Excerpt to read:
»»

It was to have been the crowning pre-election promise. With it, Benjamin Netanyahu, the man who has dominated Israel for much of three decades, calculated on delivering the coup de grace to his political rivals on the settler right. Avigdor Lieberman the kingmaker? No more.
But Netanyahu’s announcement that he was going to annex the Jordan Valley, and with it nearly one-third of the West Bank, did not turn out like that.
Netanyahu boasted that he would be able to annex all the settlements in the heart of his homeland, thanks to “my personal relationship with President Trump”.
But US President Donald Trump, this time, refused to play ball.
The White House issued a statement saying there was no change in US policy at this time, and to reinforce the point, Trump sacked his national security adviser, John Bolton, long seen in Jerusalem as their man in Washington.
Maariv correspondent Ben Caspit claimed that Netanyahu had asked Trump for the same recognition of the annexation of the Jordan Valley that he had received for the Golan Heights. Bolton was up for it, but Trump refused.
Caspit and other correspondents all pointed out that Netanyahu did not even need to ask Trump’s permission to annex the Jordan Valley, which turns out to have a very different legal history from the Golan Heights, which is captured Syrian territory.
Netanyahu only needs a simple majority in the Knesset to annex the Jordan Valley, because the law that enables him to do this already exists. A law passed by left-wing MPs in 1967 amended an ordinance dating from the British Mandate, which authorised the government to issue a decree stating which parts of Palestine the jurisdiction and administration of the state of Israel would apply to. This law allowed the government of Levi Eshkol to annex East Jerusalem in 1967.
No matter. One spectacular no-show was followed by another – his own.
Netanyahu had to be hustled offstage by bodyguards in the middle of a campaign speech in Ashdod, in southern Israel, when rockets fired from Gaza set off air-raid sirens. This was a reminder to Netanyahu and all Israeli settlers of the land in which they had pitched their tent.
The PA fiction
No amount of annexation will stop this conflict. It’s irrelevant to Palestinians how their lands are occupied, or whether indeed another 33 percent will be ripped off the 20 percent of historic Palestine left to them.

««

Exercise goal: Write the next part of the article on Netanyahu's pledge to annex the Jordan Valley, carrying on after its final paragraph. None of the data is needed here.

Records shown:

»»

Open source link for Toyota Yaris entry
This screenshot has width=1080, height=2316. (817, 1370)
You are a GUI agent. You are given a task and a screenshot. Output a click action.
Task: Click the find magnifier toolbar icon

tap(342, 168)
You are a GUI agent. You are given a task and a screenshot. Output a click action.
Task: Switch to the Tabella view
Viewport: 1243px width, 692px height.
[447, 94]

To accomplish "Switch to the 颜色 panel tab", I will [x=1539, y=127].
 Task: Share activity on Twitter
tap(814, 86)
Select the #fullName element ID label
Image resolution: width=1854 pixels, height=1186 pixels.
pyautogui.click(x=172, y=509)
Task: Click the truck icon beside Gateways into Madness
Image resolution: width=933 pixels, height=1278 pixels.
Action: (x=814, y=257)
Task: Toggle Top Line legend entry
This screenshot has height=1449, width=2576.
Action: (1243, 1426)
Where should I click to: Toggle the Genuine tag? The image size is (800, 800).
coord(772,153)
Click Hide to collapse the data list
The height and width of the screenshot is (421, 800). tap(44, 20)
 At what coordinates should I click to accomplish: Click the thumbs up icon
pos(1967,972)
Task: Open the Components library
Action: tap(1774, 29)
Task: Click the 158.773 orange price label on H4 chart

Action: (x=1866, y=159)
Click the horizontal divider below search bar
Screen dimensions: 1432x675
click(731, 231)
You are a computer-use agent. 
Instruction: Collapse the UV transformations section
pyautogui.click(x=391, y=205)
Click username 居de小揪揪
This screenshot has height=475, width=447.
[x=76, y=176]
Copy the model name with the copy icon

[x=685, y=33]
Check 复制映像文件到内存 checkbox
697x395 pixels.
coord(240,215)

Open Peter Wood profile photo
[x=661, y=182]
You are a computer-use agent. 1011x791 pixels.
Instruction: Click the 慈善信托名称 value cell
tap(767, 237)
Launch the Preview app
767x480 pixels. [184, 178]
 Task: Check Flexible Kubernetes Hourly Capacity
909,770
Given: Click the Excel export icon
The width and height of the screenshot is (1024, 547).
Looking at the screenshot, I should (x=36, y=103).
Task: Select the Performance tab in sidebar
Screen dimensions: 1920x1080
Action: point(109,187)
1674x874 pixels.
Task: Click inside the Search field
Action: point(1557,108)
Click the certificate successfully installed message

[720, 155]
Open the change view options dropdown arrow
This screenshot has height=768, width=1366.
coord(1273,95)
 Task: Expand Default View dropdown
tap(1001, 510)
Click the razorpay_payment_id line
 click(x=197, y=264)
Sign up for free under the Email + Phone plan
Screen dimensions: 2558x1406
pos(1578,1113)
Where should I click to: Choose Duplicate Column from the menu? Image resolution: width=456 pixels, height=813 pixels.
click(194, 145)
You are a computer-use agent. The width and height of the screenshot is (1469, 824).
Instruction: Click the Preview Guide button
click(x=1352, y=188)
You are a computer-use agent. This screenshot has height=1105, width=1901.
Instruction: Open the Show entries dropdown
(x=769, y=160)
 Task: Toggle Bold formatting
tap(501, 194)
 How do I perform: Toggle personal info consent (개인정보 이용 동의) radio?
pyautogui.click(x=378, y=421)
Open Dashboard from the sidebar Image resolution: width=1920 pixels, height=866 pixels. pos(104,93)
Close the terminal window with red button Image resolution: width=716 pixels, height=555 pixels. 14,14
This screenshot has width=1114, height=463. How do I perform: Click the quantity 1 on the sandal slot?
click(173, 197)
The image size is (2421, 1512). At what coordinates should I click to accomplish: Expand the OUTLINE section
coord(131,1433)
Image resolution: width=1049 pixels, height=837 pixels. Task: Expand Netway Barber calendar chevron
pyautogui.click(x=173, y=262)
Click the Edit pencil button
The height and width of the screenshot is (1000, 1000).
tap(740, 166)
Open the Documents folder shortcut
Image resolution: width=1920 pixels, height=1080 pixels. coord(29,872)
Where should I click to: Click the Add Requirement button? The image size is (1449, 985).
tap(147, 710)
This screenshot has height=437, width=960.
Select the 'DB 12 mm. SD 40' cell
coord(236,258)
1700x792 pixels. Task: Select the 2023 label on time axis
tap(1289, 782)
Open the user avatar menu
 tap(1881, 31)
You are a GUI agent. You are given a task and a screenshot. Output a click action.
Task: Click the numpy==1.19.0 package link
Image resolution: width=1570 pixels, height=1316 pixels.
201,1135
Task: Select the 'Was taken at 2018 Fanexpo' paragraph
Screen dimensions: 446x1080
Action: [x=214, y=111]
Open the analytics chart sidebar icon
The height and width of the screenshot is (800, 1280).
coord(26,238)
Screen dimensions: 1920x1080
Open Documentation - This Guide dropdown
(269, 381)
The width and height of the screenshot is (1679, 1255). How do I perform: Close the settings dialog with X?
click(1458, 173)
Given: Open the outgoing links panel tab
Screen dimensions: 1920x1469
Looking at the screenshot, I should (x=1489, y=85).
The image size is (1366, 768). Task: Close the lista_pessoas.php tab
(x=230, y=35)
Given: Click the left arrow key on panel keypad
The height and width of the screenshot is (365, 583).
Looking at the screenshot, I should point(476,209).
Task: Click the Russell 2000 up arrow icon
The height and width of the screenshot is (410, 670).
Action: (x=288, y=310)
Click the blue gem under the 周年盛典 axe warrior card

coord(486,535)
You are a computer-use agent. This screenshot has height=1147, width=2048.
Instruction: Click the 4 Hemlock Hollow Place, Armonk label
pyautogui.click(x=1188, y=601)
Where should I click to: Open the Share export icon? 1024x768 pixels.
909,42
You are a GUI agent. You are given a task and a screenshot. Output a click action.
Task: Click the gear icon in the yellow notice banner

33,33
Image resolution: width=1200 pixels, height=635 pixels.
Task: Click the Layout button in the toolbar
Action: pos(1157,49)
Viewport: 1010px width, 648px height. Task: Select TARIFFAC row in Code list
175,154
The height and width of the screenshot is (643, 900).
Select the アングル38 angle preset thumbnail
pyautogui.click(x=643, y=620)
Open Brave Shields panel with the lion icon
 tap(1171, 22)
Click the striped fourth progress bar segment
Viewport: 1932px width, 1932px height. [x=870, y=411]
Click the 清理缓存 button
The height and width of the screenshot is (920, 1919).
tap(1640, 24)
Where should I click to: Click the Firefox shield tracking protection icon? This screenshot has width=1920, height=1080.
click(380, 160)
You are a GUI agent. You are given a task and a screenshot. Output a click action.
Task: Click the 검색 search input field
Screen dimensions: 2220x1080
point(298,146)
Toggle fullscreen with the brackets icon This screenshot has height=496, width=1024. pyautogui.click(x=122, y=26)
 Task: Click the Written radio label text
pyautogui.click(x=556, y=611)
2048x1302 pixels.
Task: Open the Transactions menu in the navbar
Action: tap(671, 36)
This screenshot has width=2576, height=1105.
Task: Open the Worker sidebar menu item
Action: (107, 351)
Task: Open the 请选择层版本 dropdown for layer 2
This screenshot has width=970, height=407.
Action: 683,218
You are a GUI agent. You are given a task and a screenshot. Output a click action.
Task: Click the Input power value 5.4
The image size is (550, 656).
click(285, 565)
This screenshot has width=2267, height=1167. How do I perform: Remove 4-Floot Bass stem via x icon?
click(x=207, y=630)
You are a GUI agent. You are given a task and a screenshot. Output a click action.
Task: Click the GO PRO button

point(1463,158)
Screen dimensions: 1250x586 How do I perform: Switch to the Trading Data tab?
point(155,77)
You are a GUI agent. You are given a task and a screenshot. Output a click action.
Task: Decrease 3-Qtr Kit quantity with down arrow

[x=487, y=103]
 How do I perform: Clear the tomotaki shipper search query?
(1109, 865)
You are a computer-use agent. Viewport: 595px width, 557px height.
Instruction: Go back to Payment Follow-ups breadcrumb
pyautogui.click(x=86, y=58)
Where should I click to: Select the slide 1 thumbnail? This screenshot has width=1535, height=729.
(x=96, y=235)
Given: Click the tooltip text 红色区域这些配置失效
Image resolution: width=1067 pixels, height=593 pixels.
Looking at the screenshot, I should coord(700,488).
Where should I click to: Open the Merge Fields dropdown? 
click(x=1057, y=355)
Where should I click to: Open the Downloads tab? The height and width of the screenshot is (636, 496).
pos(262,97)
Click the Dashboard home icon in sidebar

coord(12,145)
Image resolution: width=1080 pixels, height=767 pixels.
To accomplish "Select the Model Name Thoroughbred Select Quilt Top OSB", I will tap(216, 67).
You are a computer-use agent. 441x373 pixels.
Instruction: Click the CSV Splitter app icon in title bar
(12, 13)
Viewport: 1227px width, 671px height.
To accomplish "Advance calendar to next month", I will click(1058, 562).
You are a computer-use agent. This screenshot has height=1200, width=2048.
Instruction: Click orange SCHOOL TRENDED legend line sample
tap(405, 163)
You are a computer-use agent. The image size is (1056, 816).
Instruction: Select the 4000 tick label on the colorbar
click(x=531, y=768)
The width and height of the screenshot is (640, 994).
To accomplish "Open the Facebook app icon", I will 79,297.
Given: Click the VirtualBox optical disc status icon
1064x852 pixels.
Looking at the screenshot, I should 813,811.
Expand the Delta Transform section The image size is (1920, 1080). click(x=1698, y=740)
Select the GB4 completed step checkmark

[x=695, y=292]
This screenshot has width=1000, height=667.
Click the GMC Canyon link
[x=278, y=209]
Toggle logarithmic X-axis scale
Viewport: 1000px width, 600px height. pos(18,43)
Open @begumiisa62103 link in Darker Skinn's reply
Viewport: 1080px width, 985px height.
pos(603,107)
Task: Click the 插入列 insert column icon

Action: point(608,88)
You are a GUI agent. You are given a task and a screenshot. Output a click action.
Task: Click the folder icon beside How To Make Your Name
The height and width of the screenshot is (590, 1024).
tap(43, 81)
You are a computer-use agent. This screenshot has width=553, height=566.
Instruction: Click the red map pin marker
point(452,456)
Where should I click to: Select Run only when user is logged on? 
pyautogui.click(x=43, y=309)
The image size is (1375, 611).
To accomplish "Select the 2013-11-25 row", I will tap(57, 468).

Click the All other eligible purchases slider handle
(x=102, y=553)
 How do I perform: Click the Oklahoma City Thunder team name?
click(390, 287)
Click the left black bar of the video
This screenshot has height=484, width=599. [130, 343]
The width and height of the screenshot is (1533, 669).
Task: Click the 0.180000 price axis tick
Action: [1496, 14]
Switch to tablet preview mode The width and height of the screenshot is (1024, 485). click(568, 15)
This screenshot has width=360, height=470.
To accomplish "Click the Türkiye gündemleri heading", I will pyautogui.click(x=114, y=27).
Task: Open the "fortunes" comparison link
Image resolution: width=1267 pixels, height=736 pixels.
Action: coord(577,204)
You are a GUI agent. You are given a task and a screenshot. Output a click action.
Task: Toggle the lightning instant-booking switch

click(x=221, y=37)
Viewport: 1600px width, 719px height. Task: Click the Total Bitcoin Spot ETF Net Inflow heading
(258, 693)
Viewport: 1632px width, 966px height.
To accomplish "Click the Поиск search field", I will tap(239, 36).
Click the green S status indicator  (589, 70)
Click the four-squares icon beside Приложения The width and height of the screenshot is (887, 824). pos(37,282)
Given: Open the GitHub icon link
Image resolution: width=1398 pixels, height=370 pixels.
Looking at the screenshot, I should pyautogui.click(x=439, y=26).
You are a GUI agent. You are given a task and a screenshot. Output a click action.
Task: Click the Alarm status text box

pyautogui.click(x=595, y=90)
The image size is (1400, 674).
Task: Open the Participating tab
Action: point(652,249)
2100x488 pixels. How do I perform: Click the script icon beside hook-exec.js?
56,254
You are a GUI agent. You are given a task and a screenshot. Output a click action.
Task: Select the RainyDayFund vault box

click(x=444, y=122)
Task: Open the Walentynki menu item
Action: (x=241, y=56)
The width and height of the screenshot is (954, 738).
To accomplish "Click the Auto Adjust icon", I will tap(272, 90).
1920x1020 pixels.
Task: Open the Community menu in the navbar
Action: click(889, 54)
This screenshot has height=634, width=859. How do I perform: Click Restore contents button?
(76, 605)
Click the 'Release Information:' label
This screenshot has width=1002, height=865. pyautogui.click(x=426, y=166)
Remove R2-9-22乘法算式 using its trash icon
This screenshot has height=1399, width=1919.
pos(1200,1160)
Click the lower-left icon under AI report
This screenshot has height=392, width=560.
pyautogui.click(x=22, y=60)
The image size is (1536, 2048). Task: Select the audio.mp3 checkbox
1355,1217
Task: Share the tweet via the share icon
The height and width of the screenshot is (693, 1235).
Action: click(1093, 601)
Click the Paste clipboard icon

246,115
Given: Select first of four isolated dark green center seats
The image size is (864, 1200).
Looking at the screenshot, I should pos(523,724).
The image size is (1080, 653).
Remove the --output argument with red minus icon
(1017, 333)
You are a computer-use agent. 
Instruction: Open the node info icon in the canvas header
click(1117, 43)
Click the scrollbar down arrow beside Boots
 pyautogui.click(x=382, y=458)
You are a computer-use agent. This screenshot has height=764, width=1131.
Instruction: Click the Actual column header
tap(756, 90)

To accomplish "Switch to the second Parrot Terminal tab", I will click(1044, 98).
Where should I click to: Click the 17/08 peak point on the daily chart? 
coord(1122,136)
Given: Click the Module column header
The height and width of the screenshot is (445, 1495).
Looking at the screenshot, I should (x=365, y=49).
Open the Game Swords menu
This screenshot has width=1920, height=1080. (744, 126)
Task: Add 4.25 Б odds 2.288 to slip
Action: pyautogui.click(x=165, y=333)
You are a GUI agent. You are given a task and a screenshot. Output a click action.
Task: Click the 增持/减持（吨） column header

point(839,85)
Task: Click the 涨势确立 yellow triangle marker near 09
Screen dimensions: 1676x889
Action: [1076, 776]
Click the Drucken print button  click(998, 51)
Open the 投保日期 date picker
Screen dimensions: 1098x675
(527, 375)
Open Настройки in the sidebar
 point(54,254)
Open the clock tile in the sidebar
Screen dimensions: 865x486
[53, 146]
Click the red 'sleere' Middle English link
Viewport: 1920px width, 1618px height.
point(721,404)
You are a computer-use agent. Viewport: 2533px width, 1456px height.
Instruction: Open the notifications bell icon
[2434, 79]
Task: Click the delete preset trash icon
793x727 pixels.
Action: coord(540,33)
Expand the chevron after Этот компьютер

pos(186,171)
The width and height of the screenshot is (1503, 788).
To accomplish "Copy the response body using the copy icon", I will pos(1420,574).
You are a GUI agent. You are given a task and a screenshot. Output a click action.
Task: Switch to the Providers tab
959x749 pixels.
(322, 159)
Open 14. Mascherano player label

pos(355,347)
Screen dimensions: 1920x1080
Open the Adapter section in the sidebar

««

Response below:
It’s sophistry for them to know in which enclave, bantustan or prison they are held; or whether indeed the Palestinian Authority (PA) is dissolved; or whether President Mahmoud Abbas hands back the keys to the West Bank to the nearest Israeli army commander. As it is, Abbas has to apply for Israeli military permission every time he moves.
The PA does not really exist, except as a means by which Israel gets Palestinian policemen to clear the streets before their forces enter on nightly raids all over the West Bank
The PA does not really exist, except as a means by which Israel gets Palestinian policemen to clear the streets before their forces enter on nightly raids all over the West Bank.
The autonomy of Area A is largely a fiction. If the PA were to dissolve, Israel’s only concern would be for around 100,000 arms held by Palestinian security forces.
Due to their hollowed-out nature, all Palestinian institutions and structures have become largely irrelevant – except as a source of income – to Palestinians themselves. It matters not who carries out the occupation, or how many laws are passed depriving them of their national identity, property rights and state.
Whatever happens and however many enclaves are created for Palestinians, the demographic core of this conflict will remain the same: there are now more Palestinians than Israeli Jews between the river and the sea.
The deputy head of the Civil Administration, Maj Gen Haim Mendes, presented the following figures at the Knesset’s Foreign Affairs and Defence Committee last December: there are now 6.8 million Palestinians between the river and the sea (five million in Gaza and West Bank, and 1.8 million inside Israel and East Jerusalem). This compares with 6.6 million Israeli Jews announced by the Central Bureau of Statistics in Israel.
The only way the core of the conflict would be changed is if, or when, Israel conducts another mass expulsion or act of ethnic cleansing, as happened in 1948 and 1967.
Israeli Jews are becoming the minority in what they claim to be their own land, and can only impose their supremacy through apartheid
Barring that, life for Palestinians will not change. This means that whatever statements are made in election campaigns, Israeli Jews are becoming the minority in what they claim to be their own land, and can only impose their supremacy through apartheid.
While this does nothing to change the state of subjugation imposed on Palestinians in their own land, it does change Israel’s narrative among political elites in Europe and the US, on whom Israel has lavished billions of shekels courting.
Before annexation, and when “land for peace” was still the dominant narrative of the Oslo process, the political class of left and right in Britain, the US and across Europe could espouse mutually exclusive visions of a solution to the conflict at one and the same time.
They could vow to be “supporters of Israel”, while simultaneously espousing the right to Palestinian self-determination in a putative – but never realisable – Palestinian state.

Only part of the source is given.